I don't know you, but I love you all the more for that 10) Markéta Irglová, “If You Want Me.” The most remarkable thing about Once to me was the fact that no other movie that I can think of so perfectly captured the act of the creation of music (though Hustle And Flow came close). “Falling Slowly” is certain to be the song that gets the Oscar buzz, if anything makes the cut. But it was this scene that embodied why any of this was important to the characters, as well as to anyone who’s ever made (or listened to) music. Having been given an instrumental track by the guy with whom she struck up a friendship after watching him busk on the streets of Dublin, the girl writes lyrics and heads to the convenience store to buy batteries for her CD player. She can’t wait, so she throws them in as soon as she pays for them, puts on her headphones and walks down the street, singing along with music that only she can hear.
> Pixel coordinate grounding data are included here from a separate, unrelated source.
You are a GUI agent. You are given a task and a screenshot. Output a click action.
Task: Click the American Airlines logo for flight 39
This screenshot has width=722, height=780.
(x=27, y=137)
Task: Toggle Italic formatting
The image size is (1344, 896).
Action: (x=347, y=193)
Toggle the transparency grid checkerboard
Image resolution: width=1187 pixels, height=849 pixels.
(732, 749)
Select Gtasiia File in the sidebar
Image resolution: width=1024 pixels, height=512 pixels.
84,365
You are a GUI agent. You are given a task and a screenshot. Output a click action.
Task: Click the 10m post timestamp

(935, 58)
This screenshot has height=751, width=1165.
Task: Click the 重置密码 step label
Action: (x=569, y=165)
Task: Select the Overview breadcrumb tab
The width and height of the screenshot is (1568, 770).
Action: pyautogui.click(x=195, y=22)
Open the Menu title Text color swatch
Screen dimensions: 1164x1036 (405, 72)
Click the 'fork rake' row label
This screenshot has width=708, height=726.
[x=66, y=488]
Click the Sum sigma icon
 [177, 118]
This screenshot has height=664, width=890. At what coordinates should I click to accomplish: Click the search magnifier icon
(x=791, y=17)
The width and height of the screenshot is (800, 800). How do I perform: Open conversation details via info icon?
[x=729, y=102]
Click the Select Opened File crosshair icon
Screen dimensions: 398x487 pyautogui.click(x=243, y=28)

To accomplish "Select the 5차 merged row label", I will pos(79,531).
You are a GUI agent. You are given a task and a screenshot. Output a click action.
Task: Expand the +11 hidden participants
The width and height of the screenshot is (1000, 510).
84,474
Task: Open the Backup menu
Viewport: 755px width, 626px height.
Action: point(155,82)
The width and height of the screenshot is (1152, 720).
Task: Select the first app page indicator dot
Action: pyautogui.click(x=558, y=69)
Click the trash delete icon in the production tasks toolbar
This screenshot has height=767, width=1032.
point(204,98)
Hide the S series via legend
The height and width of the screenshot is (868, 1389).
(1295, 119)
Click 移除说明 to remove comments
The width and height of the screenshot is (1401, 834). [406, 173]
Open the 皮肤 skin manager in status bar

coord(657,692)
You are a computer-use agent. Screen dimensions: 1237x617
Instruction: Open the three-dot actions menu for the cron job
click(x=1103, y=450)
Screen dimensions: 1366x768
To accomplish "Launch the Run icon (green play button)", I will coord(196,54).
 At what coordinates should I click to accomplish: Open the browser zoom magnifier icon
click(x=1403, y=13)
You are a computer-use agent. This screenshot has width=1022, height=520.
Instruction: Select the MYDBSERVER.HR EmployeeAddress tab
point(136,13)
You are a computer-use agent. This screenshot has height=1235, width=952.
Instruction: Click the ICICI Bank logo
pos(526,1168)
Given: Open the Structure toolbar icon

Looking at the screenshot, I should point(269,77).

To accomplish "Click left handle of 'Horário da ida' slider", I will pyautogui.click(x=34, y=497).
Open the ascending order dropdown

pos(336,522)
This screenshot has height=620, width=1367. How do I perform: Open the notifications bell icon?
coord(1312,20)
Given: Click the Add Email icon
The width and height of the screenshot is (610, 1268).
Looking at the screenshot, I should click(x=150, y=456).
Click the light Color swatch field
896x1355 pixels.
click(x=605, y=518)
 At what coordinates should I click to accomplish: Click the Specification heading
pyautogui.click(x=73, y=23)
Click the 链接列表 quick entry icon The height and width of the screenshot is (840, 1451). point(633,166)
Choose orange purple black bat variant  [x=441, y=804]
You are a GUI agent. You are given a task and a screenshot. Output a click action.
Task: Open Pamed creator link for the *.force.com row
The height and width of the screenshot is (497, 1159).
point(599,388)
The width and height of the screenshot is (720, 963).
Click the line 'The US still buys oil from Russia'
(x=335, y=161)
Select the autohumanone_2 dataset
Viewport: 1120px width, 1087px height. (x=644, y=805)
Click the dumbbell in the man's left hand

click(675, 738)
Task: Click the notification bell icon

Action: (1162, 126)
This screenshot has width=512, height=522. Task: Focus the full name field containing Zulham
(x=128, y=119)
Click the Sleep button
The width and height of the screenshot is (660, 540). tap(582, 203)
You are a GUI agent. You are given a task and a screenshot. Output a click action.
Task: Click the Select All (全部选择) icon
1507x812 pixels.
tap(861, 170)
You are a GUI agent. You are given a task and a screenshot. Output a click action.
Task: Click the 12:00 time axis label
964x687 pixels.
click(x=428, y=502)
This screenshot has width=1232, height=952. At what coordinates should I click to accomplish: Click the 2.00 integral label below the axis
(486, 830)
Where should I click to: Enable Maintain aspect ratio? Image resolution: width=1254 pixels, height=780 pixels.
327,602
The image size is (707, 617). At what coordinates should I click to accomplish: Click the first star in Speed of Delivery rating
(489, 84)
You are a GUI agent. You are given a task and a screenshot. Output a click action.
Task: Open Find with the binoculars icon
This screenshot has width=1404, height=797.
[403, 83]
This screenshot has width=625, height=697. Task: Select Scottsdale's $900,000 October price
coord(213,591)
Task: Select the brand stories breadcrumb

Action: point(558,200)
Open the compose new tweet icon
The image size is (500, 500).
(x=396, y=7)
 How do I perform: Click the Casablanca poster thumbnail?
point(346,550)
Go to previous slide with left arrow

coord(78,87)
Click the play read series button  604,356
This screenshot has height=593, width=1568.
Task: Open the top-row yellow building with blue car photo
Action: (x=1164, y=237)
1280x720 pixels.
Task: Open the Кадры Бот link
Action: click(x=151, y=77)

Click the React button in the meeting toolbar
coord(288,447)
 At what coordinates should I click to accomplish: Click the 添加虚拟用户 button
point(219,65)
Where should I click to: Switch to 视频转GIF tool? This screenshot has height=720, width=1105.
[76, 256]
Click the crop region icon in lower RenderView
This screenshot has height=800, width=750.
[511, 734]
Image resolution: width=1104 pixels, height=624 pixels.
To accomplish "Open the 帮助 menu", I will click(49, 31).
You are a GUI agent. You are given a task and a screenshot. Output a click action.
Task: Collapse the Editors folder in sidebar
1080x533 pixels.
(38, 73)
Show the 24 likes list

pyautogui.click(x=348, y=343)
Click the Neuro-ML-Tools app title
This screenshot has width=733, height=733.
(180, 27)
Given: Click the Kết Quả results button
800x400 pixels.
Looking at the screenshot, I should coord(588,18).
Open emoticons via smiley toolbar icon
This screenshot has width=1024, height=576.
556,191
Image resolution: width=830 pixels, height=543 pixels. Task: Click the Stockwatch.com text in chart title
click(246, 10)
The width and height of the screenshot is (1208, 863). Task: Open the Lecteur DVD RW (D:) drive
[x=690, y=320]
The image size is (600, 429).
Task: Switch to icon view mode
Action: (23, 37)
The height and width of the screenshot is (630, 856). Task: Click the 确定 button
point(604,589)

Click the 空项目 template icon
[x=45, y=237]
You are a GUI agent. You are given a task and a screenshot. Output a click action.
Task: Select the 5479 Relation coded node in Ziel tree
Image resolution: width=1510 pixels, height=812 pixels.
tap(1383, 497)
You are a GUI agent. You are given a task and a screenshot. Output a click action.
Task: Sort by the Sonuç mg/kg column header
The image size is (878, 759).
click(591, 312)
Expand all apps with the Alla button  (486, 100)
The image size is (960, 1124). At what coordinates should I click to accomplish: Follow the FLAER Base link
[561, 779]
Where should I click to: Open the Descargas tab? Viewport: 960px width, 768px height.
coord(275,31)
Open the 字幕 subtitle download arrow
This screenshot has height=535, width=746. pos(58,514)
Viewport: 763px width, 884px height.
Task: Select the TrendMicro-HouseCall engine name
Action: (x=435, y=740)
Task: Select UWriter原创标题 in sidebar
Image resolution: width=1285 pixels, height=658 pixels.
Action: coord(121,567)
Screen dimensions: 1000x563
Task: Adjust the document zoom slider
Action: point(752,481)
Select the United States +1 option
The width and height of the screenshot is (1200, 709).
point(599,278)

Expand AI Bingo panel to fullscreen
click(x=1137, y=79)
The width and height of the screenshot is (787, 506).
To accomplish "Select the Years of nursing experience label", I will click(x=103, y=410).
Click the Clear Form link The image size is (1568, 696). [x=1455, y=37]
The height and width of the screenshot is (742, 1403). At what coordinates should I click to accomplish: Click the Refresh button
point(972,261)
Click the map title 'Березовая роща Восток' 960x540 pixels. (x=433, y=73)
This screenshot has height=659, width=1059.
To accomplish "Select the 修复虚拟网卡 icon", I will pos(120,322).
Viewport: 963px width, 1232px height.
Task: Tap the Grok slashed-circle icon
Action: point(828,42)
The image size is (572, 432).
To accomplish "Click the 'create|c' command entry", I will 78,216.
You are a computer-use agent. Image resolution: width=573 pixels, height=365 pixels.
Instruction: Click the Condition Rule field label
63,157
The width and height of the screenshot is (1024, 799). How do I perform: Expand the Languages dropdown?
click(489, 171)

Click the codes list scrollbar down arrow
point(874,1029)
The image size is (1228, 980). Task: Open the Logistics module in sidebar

She's like so whatever 11) Avril Lavigne, “Girlfriend.” Sure, it’s almost overwhelmingly stupid. And sure, when she sang it on Saturday Night Live, she was dramatically, hilariously upstaged by her backing vocalists (on loan from Butch Walker) every time they appeared in the same shot. But it’s the best cheerleader song since Toni Basil’s “Mickey,” and if it were by Damone (and the parts where she’s not trying to rip of M.I.A. sound very much like it could be), it would be praised to the hills as an unpolished display of the heedless rush of youth. And would never, ever have been a hit.

Please read the letter that I wrote 12) Robert Plant and Alison Krauss, Raising Sand (Rounder). Combining the talents of the onetime golden god of heavy metal and the queen of neo-bluegrass was one of those ideas that seems so misguided that it’s almost no surprise that the results are brilliant. The two come to the project as equals: Plant only gets a writing credit on one song and Krauss only gets to fiddle on two. All that leaves them with is their voices, which nestle snugly in and around one another in a moody collection of covers that’s sad, serene and occasionally raucous. In one three-song stretch, they go from Sam Phillips’s cabaret exotica “Sister Rosetta Goes Before Us” to Gene Clark’s achingly slow “Polly Come Home” to the deconstructed rockabilly of the Everly Brothers’ “Gone Gone Gone (Done Moved On),” and it’s gorgeous enough to forgive the inevitable Ozzy Osborne/Reba McEntire collaboration that somebody, somewhere is probably already trying to make happen.

Since I’m already breaking with tradition by now, be hereby notified that there is no Better Late Than Never pick this year. Lots of reasons, but the upshot is that I’m still catching up on 2007 even now, which didn’t leave a hell of a lot of opportunity for crate-digging. Which means, I suppose, that we’ll just have to accept that for the moment, apparently it’s Never.